Business models for app developers: have you considered all of these?


Originally published at thinktank.personagraph.com.

All app developers want their app to be a success. Most people measure success by the amount of revenue or profit an app makes. Although this doesn't reflect everyone’s opinion about success, it is a very important part of building an app, especially when you’d like to make a living of it. At Personagraph, our mission is to help developers understand their users so they can make their app better. If you are in it for the money, we advise you to look at your app as a business and a brand.

It pays off to consider the different ways to monetize your (future) app. In recent years, people have come up with smart business models that rake in considerable revenue. Developer Economics performed several surveys to uncover which business model was most profitable for app publishers. We’ll discuss them here from most to least profitable. However keep in mind that different app categories can have different optimal business models.

1. E-Commerce (M-commerce)

With players such as Amazon, Target, Groupon and Walgreen it’s not surprising that mobile e-commerce apps generate the most revenue in the app industry. Reports say that this sector will continue to grow because consumers are increasingly adopting this way of shopping. If you’re considering this business model, you need to take into account the back-end processes that are needed to operate. There are two ways you can approach it: you can have physical inventory and sell your own collection of goods and services (e.g. Target) or you can have virtual inventory and sell others’ inventory (e.g. Amazon). The latter is considerably less risky and can provide you with a much broader offer, however profit margins are minimal and it is hard to differentiate from competitors. Also important to keep in mind: research company Forrester predicts that tablets will be the mobile device of choice forconsumers to shop online with.

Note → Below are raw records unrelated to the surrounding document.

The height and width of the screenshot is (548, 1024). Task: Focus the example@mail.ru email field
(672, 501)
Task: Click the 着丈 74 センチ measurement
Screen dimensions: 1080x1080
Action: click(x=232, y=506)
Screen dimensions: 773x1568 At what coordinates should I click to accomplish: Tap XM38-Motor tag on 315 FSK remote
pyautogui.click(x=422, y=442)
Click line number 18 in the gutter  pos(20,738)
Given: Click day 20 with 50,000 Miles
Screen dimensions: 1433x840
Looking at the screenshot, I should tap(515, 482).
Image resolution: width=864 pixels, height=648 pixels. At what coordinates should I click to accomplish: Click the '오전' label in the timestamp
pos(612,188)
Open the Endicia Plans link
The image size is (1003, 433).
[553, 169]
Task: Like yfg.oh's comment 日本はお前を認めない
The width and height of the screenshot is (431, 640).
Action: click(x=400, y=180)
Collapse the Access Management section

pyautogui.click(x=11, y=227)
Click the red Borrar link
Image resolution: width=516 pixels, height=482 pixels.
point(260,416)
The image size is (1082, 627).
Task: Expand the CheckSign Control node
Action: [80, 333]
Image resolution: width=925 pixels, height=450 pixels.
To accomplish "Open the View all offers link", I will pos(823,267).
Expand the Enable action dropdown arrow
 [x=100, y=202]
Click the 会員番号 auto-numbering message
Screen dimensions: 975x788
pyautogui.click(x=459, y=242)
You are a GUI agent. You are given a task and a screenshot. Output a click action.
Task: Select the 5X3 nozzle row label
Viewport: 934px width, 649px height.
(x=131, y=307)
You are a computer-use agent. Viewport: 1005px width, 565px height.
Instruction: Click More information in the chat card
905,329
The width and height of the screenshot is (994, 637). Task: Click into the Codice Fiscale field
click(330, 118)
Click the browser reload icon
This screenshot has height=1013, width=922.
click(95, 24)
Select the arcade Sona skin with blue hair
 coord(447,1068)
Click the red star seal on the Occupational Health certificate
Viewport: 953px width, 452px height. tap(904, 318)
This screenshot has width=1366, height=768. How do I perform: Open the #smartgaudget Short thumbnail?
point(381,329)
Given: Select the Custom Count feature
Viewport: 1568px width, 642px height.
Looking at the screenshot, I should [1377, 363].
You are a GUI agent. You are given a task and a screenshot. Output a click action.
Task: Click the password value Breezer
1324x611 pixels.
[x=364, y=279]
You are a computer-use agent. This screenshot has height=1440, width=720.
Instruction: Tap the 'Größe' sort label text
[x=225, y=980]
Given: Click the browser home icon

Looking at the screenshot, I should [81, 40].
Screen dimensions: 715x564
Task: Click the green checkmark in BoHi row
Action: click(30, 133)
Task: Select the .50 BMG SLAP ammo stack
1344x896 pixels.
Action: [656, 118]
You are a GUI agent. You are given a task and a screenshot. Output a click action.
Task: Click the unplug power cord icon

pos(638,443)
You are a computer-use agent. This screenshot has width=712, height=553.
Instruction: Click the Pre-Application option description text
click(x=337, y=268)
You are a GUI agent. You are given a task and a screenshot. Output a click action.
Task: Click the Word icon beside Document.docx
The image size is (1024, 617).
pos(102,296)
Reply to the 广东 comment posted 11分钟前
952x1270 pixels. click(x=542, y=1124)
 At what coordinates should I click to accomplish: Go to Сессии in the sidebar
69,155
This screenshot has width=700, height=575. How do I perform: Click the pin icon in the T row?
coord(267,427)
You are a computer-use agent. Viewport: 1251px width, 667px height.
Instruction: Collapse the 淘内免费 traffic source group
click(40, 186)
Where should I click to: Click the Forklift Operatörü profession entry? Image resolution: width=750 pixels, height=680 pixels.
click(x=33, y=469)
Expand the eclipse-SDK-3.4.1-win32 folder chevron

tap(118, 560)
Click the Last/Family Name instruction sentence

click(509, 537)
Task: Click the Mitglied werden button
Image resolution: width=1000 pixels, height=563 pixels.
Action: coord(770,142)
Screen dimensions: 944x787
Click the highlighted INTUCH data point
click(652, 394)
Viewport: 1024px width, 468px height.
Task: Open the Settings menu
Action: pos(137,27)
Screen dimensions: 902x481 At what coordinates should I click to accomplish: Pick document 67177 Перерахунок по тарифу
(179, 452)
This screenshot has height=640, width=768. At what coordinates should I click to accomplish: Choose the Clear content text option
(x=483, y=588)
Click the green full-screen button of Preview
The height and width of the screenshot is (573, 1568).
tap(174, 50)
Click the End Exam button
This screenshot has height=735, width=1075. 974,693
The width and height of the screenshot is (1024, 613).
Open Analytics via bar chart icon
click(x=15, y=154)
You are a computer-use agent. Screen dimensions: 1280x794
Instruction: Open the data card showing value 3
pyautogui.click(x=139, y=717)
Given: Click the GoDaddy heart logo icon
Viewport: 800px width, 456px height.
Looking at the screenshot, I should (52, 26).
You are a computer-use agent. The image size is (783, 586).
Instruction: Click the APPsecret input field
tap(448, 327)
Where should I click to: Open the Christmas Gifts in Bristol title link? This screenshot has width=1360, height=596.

2. Royalties and licensing

This business model is a “high risk, high reward” game. The most common way to receive royalties is to offer your app to a device manufacturer like Samsung, HTC and Motorola and have them pre-install it on their devices (note that Apple does not do this). For every device that is activated they will make you a pre-agreed upon royalty payment. Alternatively, you can license out your app to one of these players so they can use it under their own name. Licensing can be based on the number of devices, time period or a combination thereof. This business model is unusual for startup apps. It takes a good reputation, good connections and a great amount of time and money to close these deals. Established apps are therefore more likely to engage in these sort of practices. Famous examples are Flipboard, Zynga, Polaris and TripAdvisor.

3. Contract work

Contract work is a developer’s safest bet. Studies show that, on average, developing software and apps on commission gives developers a comfortable monthly income. Customers place orders for their desired apps and will lay out the essential requirements. You bill the customer on an hourly basis until the project is finished. Make sure to agree on milestones and rewards for these beforehand. As a freelancer you can make significantly more money than you do as a permanent employee of a company. The catch is that you need to be able to handle the stress of irregular income since orders vary over time. Also, since you can never sell more than 24 developing hours a day the upside potential is limited. This can be be avoided when you start a studio and hire employees but this will increase your financial risk as well.

4. Developer services

In today’s age where software is an booming business there is an unprecedented demand for supporting material and services. Several niche services arose and grew up to be full blown industries. SaaS, BaaS, PaaS, etc. popped up like mushrooms to facilitate the growing needs of developers. Since it doesn't look like the (mobile) software industry’s growth spurt is slowing down, providing services for developers is like selling pickaxes during goldrush. What’s essential for succeeding here is first to know what this “pickaxe” is and subsequently be able to build and provide this tool.

5. Subscriptions

Subscriptions based revenue models are especially suitable for tablet and big screen smartphone owners. There are several examples of apps that provide music, movies, books, newspapers, magazines and more to its paying members. For a fixed amount per month or year users can consume all the media they like. As with m-commerce, the back-end of this business model involves great efforts and often needs a big budget if you produce your own content. Offering 3rd party content can only provide low margins. Also, the music and movie industries are especially characterized by strict copyright rules which makes closing licensing deals with content producers a time and money consuming task. From the past we learn that success lies in crowdsourcing. Youtube, Vine, Soundcloud and others, although they were not “mobile first”, grew to be huge successes.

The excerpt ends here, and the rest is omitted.